PHP Security Best Practices for WordPress Development

PHP powers WordPress, making PHP security knowledge essential for protecting your site. Understanding secure coding practices helps prevent vulnerabilities at the code level where many attacks originate.

Input Validation Fundamentals

Never trust user input. Every piece of data from users, URLs, forms, or external sources must be validated before use. This principle forms the foundation of secure PHP development.

Sanitization Functions

WordPress provides built-in sanitization functions:

• sanitize_text_field() - Clean plain text input
• sanitize_email() - Validate email addresses
• sanitize_url() - Clean and validate URLs
• sanitize_file_name() - Safe file names
• absint() - Ensure positive integers

Validation Examples

// Always validate before processing
$user_id = isset($_GET['id']) ? absint($_GET['id']) : 0;
$email = sanitize_email($_POST['email']);
$title = sanitize_text_field($_POST['title']);

Output Escaping

Escaping output prevents cross-site scripting attacks. Always escape data before displaying it to users.

WordPress Escaping Functions

• esc_html() - Escape for HTML context
• esc_attr() - Escape for HTML attributes
• esc_url() - Escape URLs
• esc_js() - Escape for JavaScript
• wp_kses() - Allow specific HTML tags

Context-Appropriate Escaping

// HTML content
echo esc_html($user_name);

// HTML attributes
echo '<input value="' . esc_attr($value) . '">';

// URLs
echo '<a href="' . esc_url($link) . '">';

// JavaScript
echo 'var name = "' . esc_js($name) . '";';

Database Security

SQL injection remains a top vulnerability. Always use prepared statements for database queries.

Using $wpdb Properly

global $wpdb;

// CORRECT: Prepared statement
$results = $wpdb->get_results(
    $wpdb->prepare(
        "SELECT * FROM {$wpdb->posts} WHERE post_author = %d AND post_status = %s",
        $author_id,
        'publish'
    )
);

// WRONG: Direct variable insertion
$results = $wpdb->get_results(
    "SELECT * FROM {$wpdb->posts} WHERE post_author = $author_id"
);

Nonce Verification

Nonces prevent cross-site request forgery by verifying request authenticity.

Implementing Nonces

// Creating nonce field in form
wp_nonce_field('my_action', 'my_nonce');

// Verifying nonce on submission
if (!wp_verify_nonce($_POST['my_nonce'], 'my_action')) {
    die('Security check failed');
}

Capability Checks

Always verify users have permission to perform actions before executing code.

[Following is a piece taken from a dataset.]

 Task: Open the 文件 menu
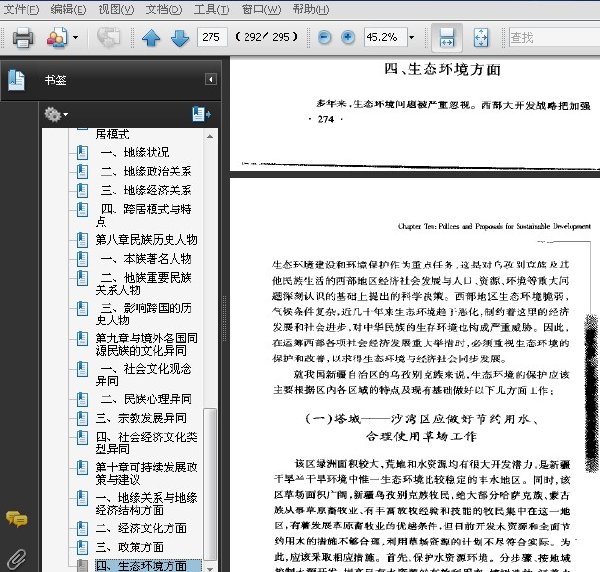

// Check capabilities before actions
if (!current_user_can('manage_options')) {
    wp_die('Unauthorized access');
}

// Check specific post permissions
if (!current_user_can('edit_post', $post_id)) {
    wp_die('Cannot edit this post');
}

File Operations Security

File handling requires careful security consideration to prevent directory traversal and malicious uploads.

Safe File Handling

// Validate file paths
$file = sanitize_file_name($_GET['file']);
$path = realpath(ABSPATH . 'wp-content/uploads/' . $file);

// Ensure path is within allowed directory
if (strpos($path, realpath(ABSPATH . 'wp-content/uploads/')) !== 0) {
    die('Invalid file path');
}

Error Handling

Proper error handling prevents information disclosure while maintaining debugability.

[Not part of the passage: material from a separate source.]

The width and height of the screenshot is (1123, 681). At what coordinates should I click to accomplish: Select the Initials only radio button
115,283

// Production error handling
if (!WP_DEBUG) {
    @ini_set('display_errors', 0);
    @ini_set('log_errors', 1);
}

// Custom error messages
try {
    // Risky operation
} catch (Exception $e) {
    error_log($e->getMessage());
    wp_die('An error occurred. Please try again.');
}

Session Security

WordPress handles sessions through cookies. Additional security measures protect session data.

• Use secure cookie flags
• Regenerate session IDs after login
• Implement session timeouts
• Validate session on sensitive actions

Conclusion

PHP security requires consistent application of best practices throughout your codebase. Input validation, output escaping, prepared statements, and capability checks form the foundation of secure WordPress development.